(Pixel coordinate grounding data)
******
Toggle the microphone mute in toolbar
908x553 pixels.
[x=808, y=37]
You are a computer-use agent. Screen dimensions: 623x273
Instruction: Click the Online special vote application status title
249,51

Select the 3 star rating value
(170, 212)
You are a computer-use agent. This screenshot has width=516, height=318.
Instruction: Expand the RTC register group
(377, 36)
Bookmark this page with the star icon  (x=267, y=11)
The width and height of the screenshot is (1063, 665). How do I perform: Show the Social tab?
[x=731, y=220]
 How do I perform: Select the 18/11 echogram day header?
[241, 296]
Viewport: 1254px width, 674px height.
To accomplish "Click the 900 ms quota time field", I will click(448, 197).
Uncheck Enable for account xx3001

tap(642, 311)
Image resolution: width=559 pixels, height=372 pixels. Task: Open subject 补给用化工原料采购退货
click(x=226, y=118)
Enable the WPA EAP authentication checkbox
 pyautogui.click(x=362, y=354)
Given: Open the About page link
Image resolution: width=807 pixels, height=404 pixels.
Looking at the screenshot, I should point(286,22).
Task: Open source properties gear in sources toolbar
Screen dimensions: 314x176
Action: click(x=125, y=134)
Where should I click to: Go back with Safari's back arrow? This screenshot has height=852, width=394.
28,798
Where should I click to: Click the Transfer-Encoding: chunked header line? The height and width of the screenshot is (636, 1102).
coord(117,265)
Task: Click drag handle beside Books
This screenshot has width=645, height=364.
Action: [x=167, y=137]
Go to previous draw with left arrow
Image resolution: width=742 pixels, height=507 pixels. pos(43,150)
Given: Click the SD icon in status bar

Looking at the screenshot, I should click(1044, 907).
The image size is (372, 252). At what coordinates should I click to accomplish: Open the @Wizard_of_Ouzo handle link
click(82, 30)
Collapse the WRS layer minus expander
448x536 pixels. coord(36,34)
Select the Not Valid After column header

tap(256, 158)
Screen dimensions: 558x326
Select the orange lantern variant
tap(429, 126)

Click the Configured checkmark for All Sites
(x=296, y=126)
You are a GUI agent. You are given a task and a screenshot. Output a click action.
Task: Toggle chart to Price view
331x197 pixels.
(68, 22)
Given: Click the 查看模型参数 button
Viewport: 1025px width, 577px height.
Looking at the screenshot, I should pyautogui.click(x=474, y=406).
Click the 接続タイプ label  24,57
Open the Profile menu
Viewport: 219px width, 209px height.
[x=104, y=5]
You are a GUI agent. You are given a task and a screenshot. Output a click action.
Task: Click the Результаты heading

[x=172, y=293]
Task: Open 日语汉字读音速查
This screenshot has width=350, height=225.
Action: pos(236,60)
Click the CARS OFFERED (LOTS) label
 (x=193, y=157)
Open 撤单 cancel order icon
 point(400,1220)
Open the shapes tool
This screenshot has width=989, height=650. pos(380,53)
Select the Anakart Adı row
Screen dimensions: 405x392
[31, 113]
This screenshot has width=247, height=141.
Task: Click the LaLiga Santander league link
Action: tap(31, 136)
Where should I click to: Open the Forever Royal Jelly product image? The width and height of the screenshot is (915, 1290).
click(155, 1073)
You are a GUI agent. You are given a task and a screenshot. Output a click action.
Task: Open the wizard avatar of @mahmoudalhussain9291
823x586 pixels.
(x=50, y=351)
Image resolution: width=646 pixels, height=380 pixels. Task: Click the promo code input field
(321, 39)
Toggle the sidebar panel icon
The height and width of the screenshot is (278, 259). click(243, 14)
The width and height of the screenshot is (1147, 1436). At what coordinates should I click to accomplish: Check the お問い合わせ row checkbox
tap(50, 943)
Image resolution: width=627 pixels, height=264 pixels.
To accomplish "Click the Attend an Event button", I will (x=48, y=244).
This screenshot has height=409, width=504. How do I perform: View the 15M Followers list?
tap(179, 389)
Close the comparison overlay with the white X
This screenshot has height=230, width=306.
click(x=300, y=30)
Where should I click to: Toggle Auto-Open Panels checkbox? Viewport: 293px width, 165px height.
******
Return each line of the entries that holds the string "button".

Given: Click the 查看模型参数 button
To accomplish "Click the Attend an Event button", I will (x=48, y=244).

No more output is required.